• [INSTRUCTION]:
Continue the home-improvement radio show transcript, picking up right after its final sentence about charging smartphones and laptops.

• [PROVIDED TEXT]:
- - - -
TOM: And if you do this maybe for a month or so, they might just forget about your house and go attack somebody else’s.
TERRY: Fantastic. Alright. Thanks a lot.
TOM: You’re very welcome. Thanks so much for calling us at 888-MONEY-PIT.
LESLIE: Donna in Tennessee has got a funky guest house. Let’s just call it that.
What’s going on, Donna?
DONNA: We have been in this property – on this property – for two-and-a-half years. And when we purchased the property, the guest house had tenants. And they moved out a little over a year-and-a-half ago. However, there’s a very funky odor in the house that instead of fading over time is becoming more and more prevalent. The odor is best described, perhaps, as a stale cologne, so it’s not very pleasant.
LESLIE: Stale cologne. That’s interesting because, generally, when you get a funky odor in a space that’s not used that often, it usually has something to do with a sink not getting water down it and the trap drying out and sewer gases coming back up. So you could get a funky sewer smell but cologne? Are you sure the house isn’t haunted?
DONNA: We did pull up any carpeting that was in the house. And there wasn’t that much; it was just in the bedroom and the bathroom. The rest of the floors are wood and tile.
TOM: Have you done any painting yet?
DONNA: No. It had been – it was fairly recently painted, you know, prior to our purchasing the house and so I didn’t. However, after the tenants moved out, I really thoroughly cleaned the house. Actually, we moved all the appliances, everything like that. But I haven’t repainted.
TOM: Well, I’ve got to tell you that sometimes when a house is empty, it tends to get a little dank sometimes. Are you running the heating system the way you would if somebody was living there?
TOM: Yeah. So you get more moisture and sometimes there can be odors associated with that. So unless it’s really pervasive, I don’t think I would worry too much about it. You’re doing the right things. You pulled up the carpet. If you haven’t painted and you’re going to paint, I would suggest one additional step and that is to make sure you prime the walls. Because if there’s anything in the walls, that will block it.
DONNA: Mm-hmm. What type of primer?
TOM: Well, you could use an alkyd primer, which is a water-based primer, or you could use an oil-based primer: something like KILZ or B-I-N or one of the Behr products. But the primer is kind of the glue that makes the paint stick and will also seal in any stains that have absorbed into the walls themselves.
DONNA: OK. So if it is the paint, then the primer could actually …
TOM: Right, exactly. In fact, sometimes we tell people that when they have carpets that are very odorous, to also prime the plywood floor before they put new carpet back down again.
DONNA: Hmm. OK.
TOM: Because if anything kind of soaked through the carpet and got into the floor, that’s a way to kind of seal it off.
DONNA: OK. Very good.
TOM: Good luck with that project, Donna. Thanks so much for calling us at 888-MONEY-PIT.
Well, it’s time now for today’s Green Home Tip, which is presented by Lutron.
We all love our smartphones and laptops but you might not love what they can do to your electric bill if you’re not mindful when you charge those devices.
- - - -
• [RECORDS SHOWN]:
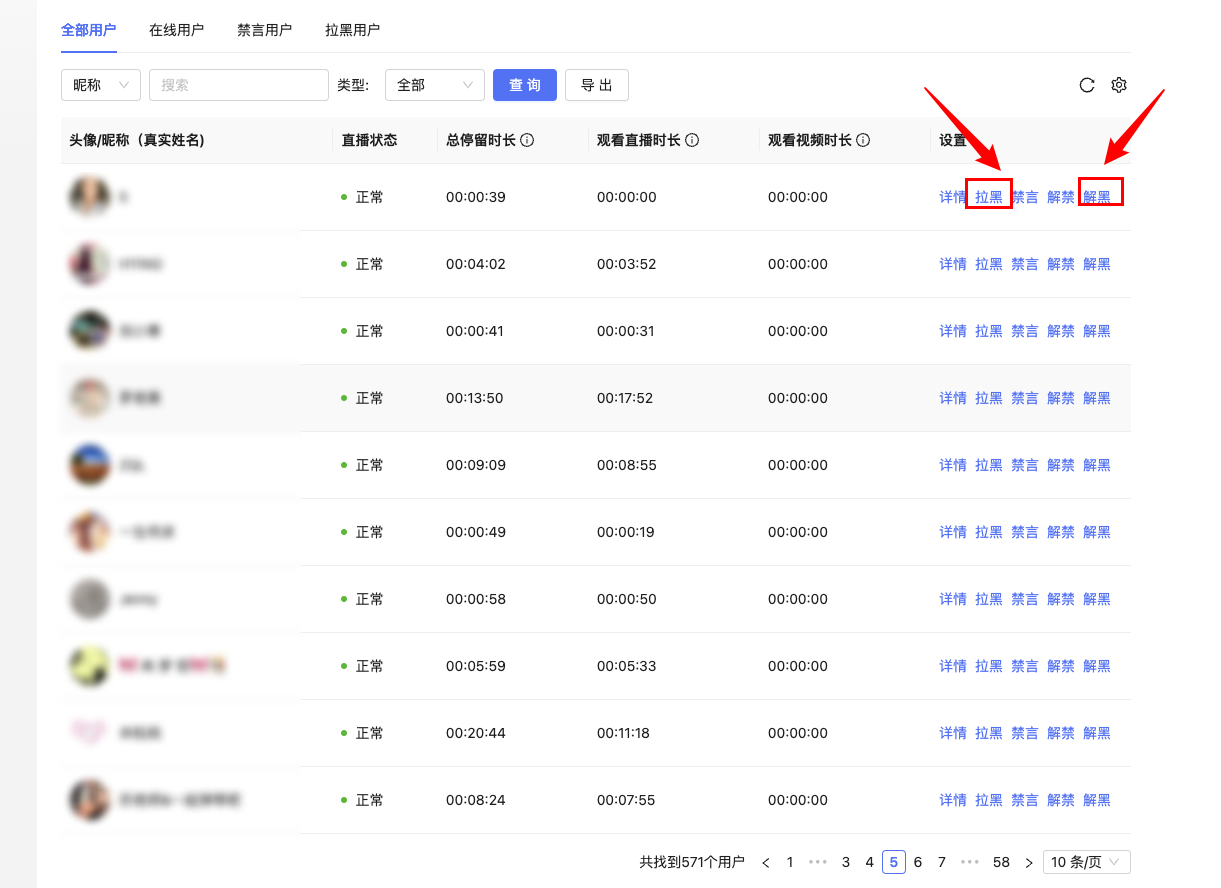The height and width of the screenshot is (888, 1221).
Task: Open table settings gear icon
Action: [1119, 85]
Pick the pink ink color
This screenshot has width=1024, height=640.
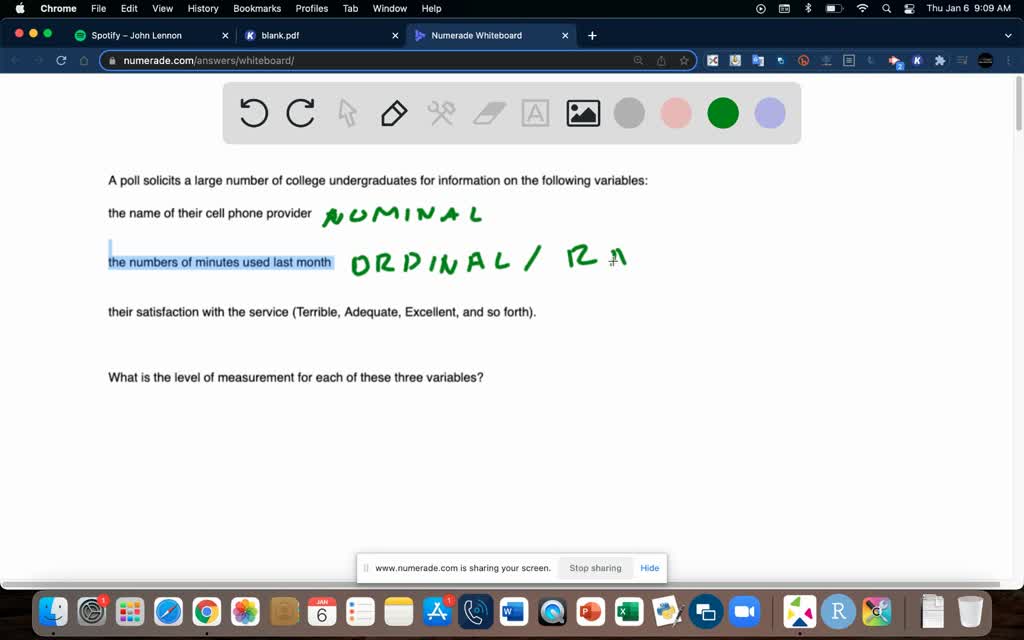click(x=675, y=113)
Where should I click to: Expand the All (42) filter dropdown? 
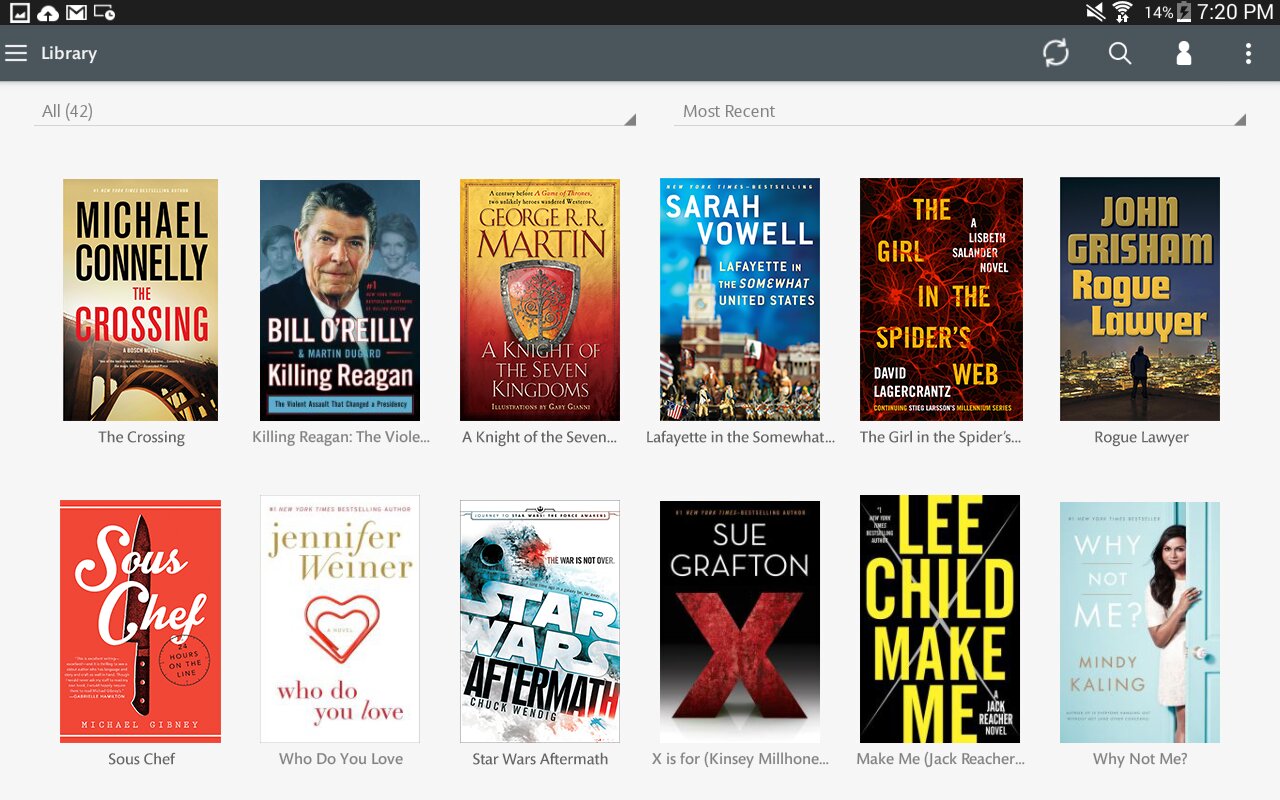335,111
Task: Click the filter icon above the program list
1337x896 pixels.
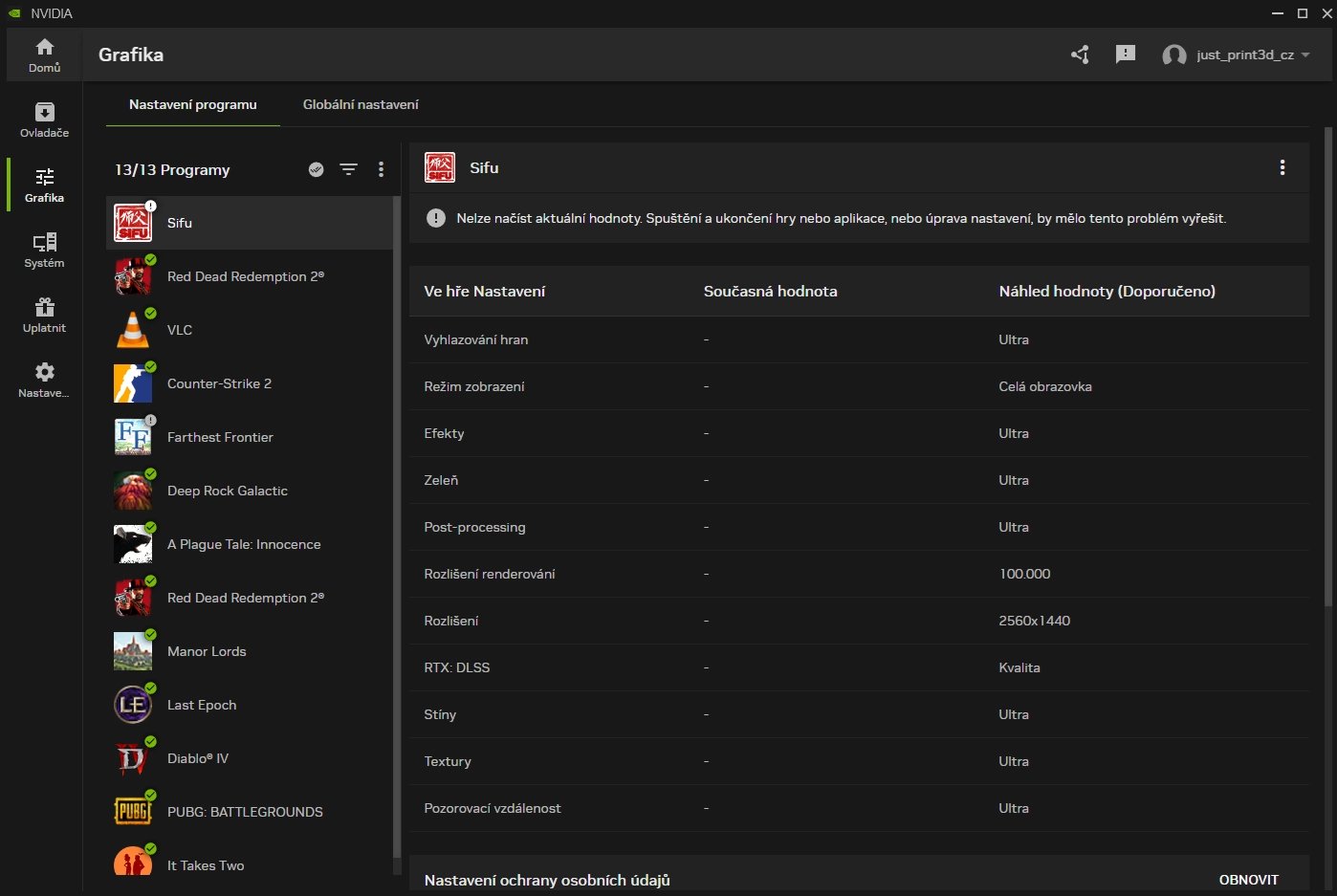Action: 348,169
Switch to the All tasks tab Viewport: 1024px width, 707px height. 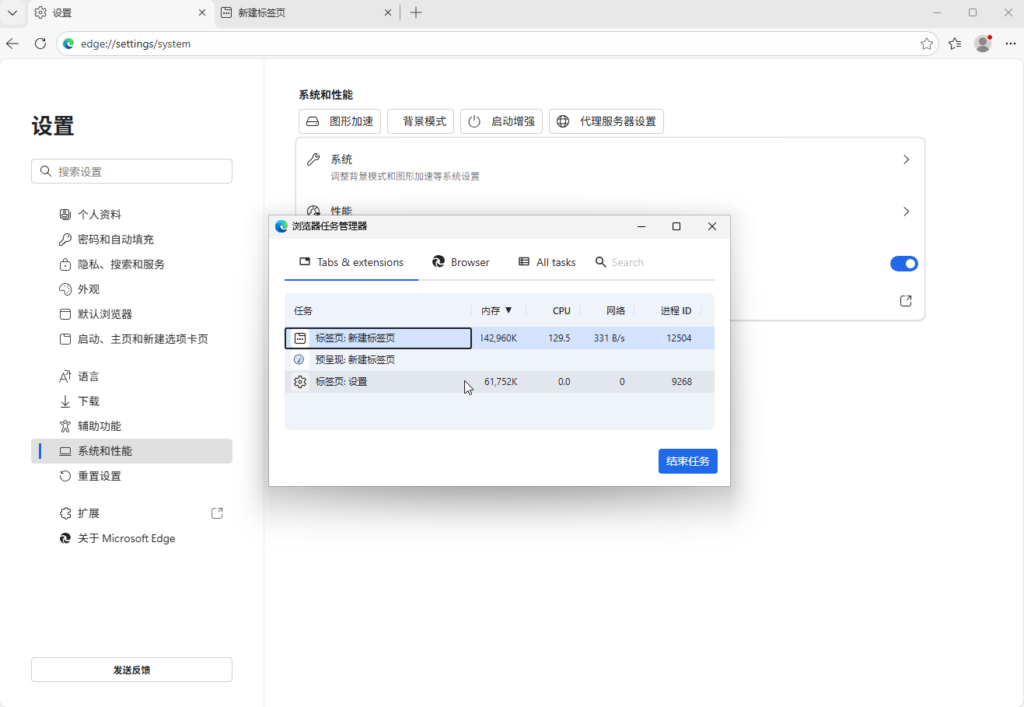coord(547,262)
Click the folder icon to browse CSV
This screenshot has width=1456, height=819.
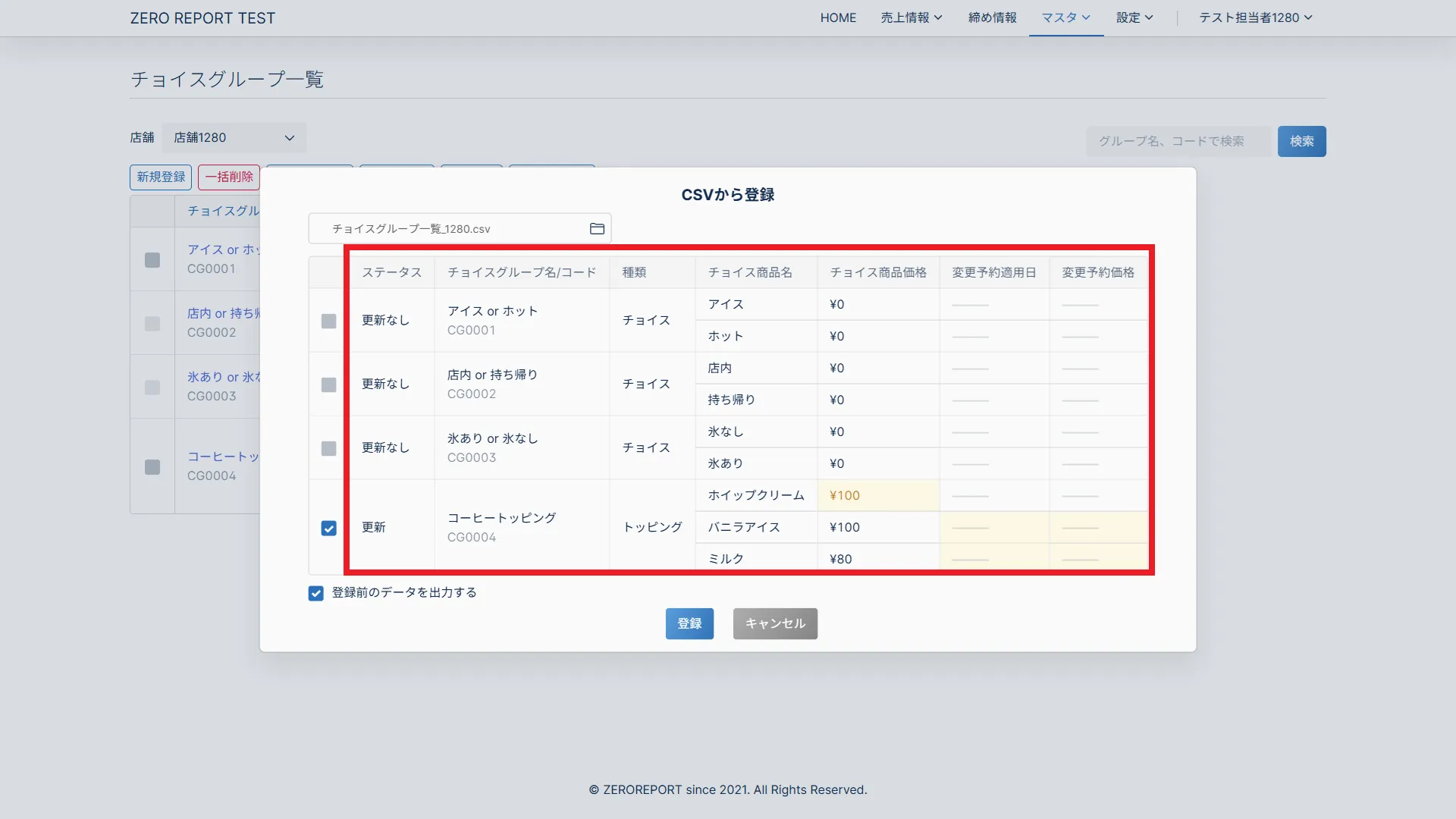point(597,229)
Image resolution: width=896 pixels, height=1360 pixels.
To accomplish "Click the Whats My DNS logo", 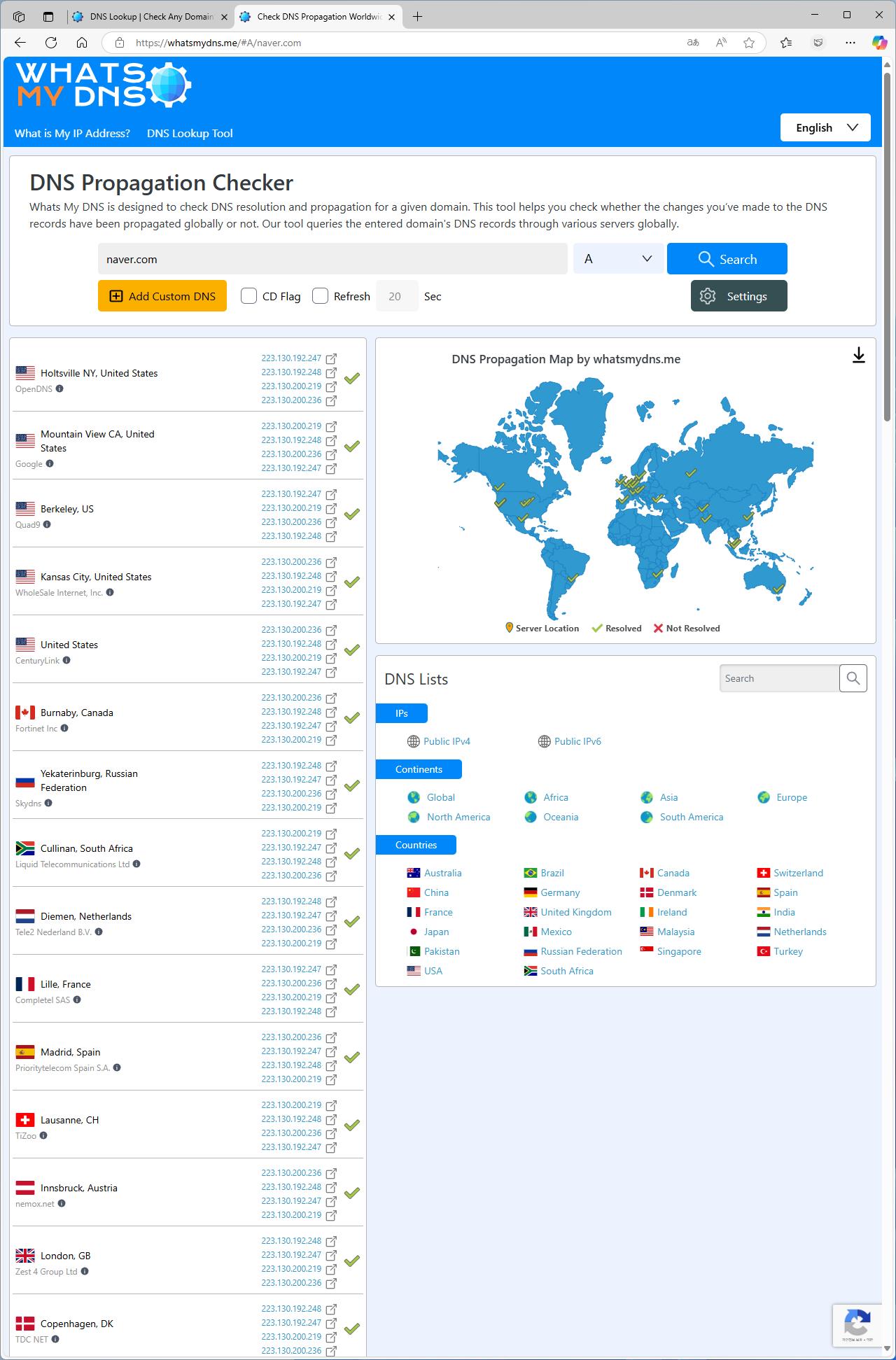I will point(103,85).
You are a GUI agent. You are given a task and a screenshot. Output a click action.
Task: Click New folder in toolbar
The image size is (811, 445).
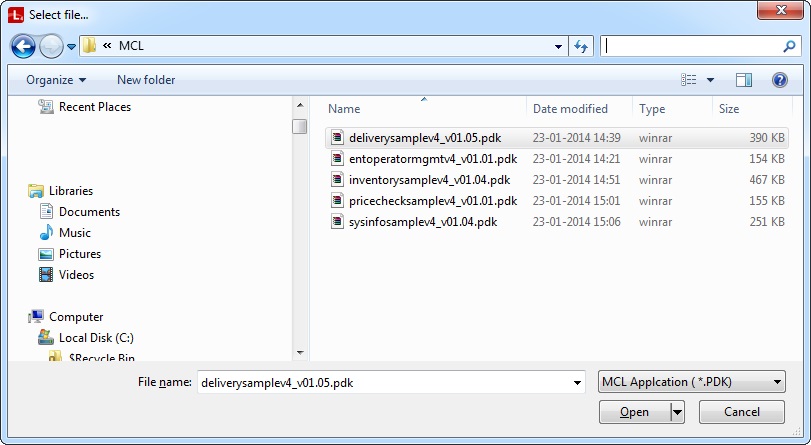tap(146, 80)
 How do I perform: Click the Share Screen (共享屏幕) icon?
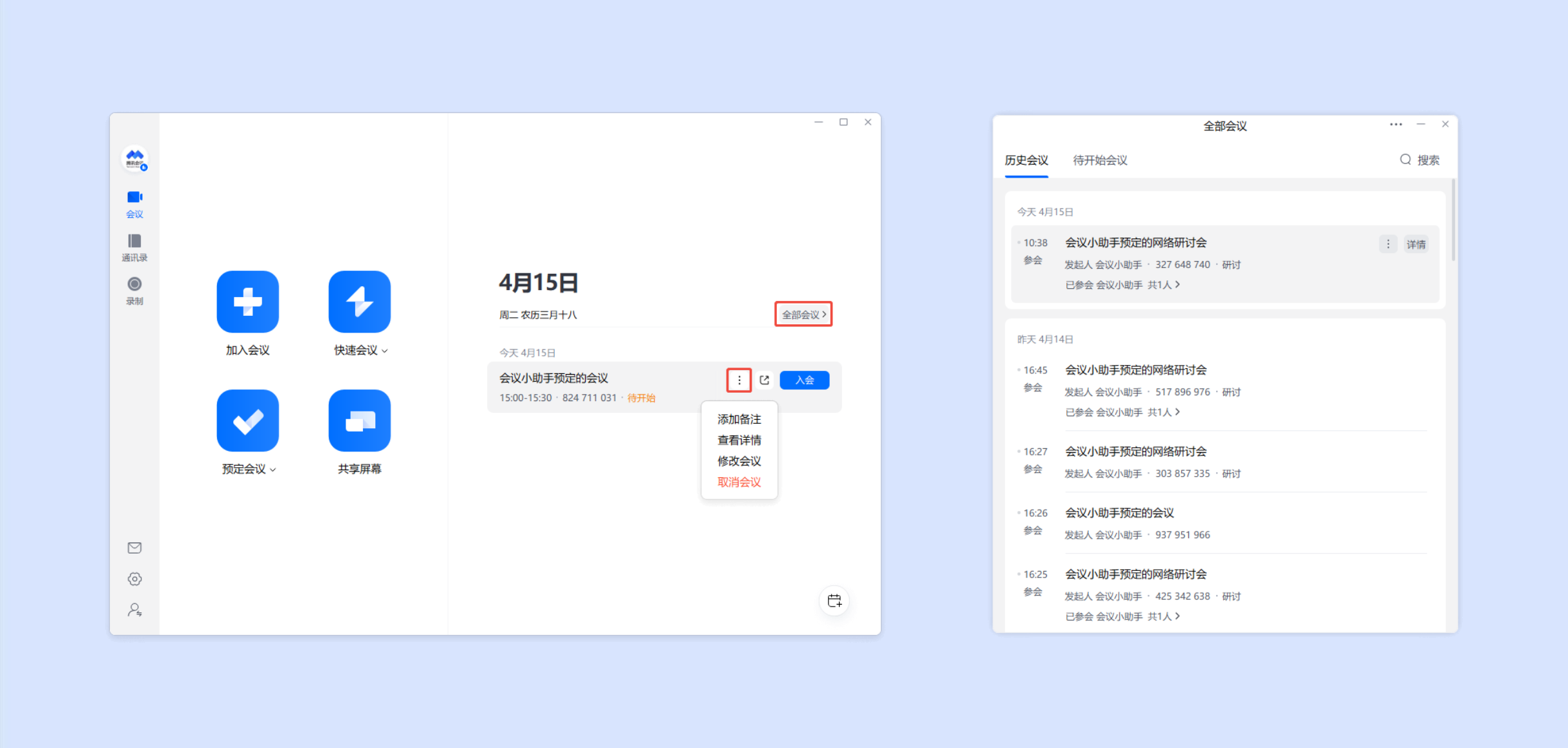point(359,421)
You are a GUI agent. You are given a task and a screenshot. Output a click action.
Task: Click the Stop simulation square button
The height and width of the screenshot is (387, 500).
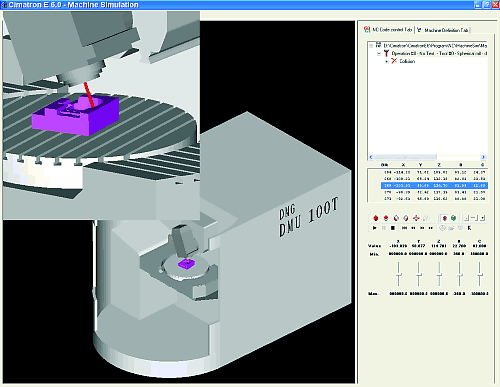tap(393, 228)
- - - -
• [RESPONSE]:
LESLIE: That’s right. Believe it or not, 40 percent of the electricity used to power mobile devices and other home electronics is consumed after those devices are switched off. So when you’ve charged up a device, don’t just unplug it from the charger, unplug the charger from the wall socket, as well. If you have a hard time remembering, why not try a power strip? Some of them are going to sense when the power is flowing below 30 watts and then go ahead and shut off the power to the whole strip. So it’s pretty great; if you can’t remember, it’ll do it for you.
TOM: Making that change to your charging routine this season, you will also see a change in your energy bill. And that’s today’s Green Home Tip, which is presented by Lutron, makers of the Maestro Occupancy-Sensing Switch. Never be asking “Who left the lights on?” again, with that Lutron Maestro Occupancy Switch. It senses when there’s activity in the room. Keeps the lights on when there is someone in the room and turns it off when the room is empty, like my kids when they like to leave the lights on after they head off for school in the morning. Never a problem with the Lutron Maestro Occupancy-Sensing Switch.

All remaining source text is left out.